Any business needs credibility in its financial statements and will need to weigh a compilation vs. a review vs. an audit, the most formal option.
Say you’re finally about to close a deal that could change everything for your company. But before you take such a momentous step, you have to take a good, hard look at your records – maybe just in the financial assurance mirror, but possibly under a microscope.
To choose the right level of scrutiny for your financial reports, you’ll need to engage a CPA and pick one of three views: a basic compilation report, a more involved review or the most thorough, an audit.
This is the most basic accounting service, a cover page written by a CPA that accompanies a set of your financial statements. It shows lenders you have an association with a CPA, but doesn’t offer a deep level of assurance on the accuracy of the financial statements.
Since the CPA does a cursory check on basic features of your financial statements to write a compilation letter, no special preparation is required on your part.
A compilation may be sufficient for a small business owner seeking a personal loan. But most of the time, a more credible review or audit will be required for a business loan.
Overall, the review process involves:
- Review and inquiries on financials;
- Making inquiries related to the accounting practices and principles used by the business; and
- Performing analytical procedures to understand current-year and prior-year balances, or current-year balances outside the CPA’s expectations.
To know where to look for potential accounting errors, the CPA needs to have enough information about your company and understand your industry and its accounting principles. You need to gather all documents requested in advance by the CPA, including your:
- Trial balance;
- Bank reconciliations; and
- Accrual schedule, deferred revenue and more.
A review will usually satisfy prospective lenders, buyers and investors who don’t have a lot at stake. In particular, reviews are used for seeking a smaller line of credit or a small business loan.
When the loan requires a company to comply with certain loan covenants, a review vs. audit discussion is probably needed.

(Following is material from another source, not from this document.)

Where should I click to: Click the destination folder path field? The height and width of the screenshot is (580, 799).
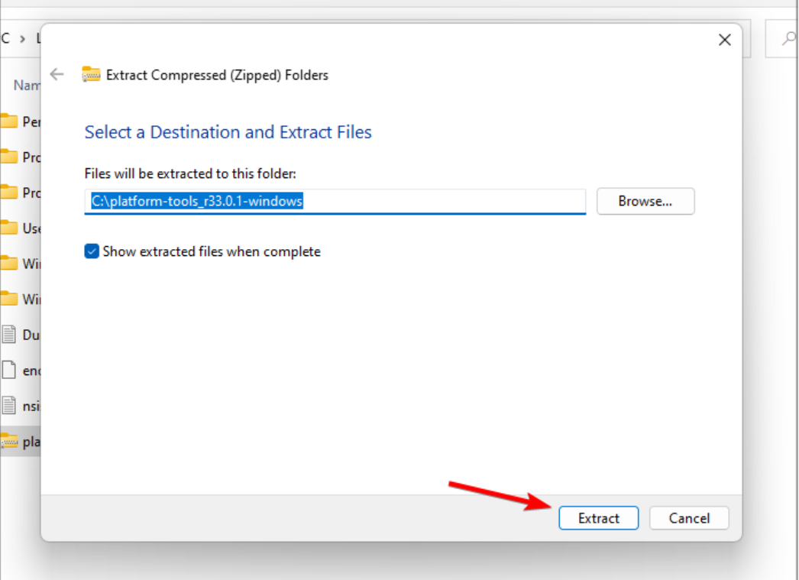click(x=335, y=201)
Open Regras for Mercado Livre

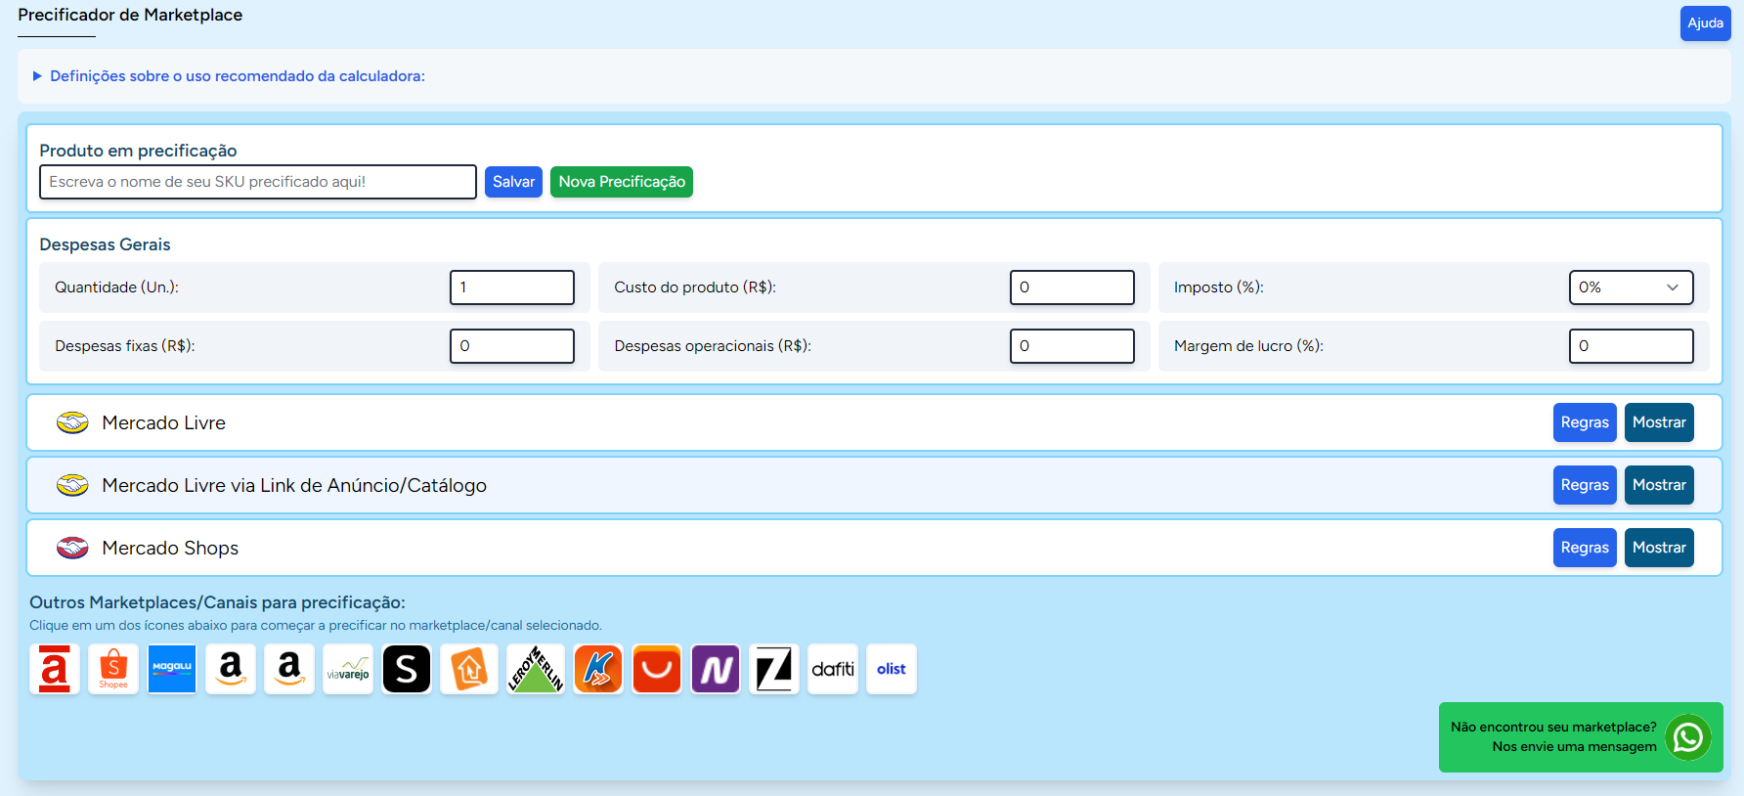(1585, 422)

Businesses often use a review as a stepping stone to reduce the challenges of a first-year audit.
The audit is the most thorough assurance service, requiring considerably more effort on the CPA’s part — and yours, as you’ll field more information requests.
In an audit, a CPA is required to obtain evidence through inquiry with appropriate personnel, physical inspection, verification and substantive testing procedures. A CPA also will examine supporting or source documents, send third-party confirmations to confirm the balances and legal matters, and perform analytical and other procedures.
Auditors want to be sure your financial statements are free from material error or fraud. Audits are generally required if you are:
- Planning a major financing;
- Looking for extended credit from major suppliers;
- Raising equity;
- Planning to sell a business;
- Expecting your company to have a public offering in the future; or
- Expecting your company will be funded by the federal or state governments.
All publicly traded companies are required to have their financial statements audited and reported to the SEC on a quarterly and annual basis.
When considering compilation vs. review vs. audit, don’t buy an electron microscope when a magnifying glass will do. Consult with your CPA to identify the service level suitable to your needs.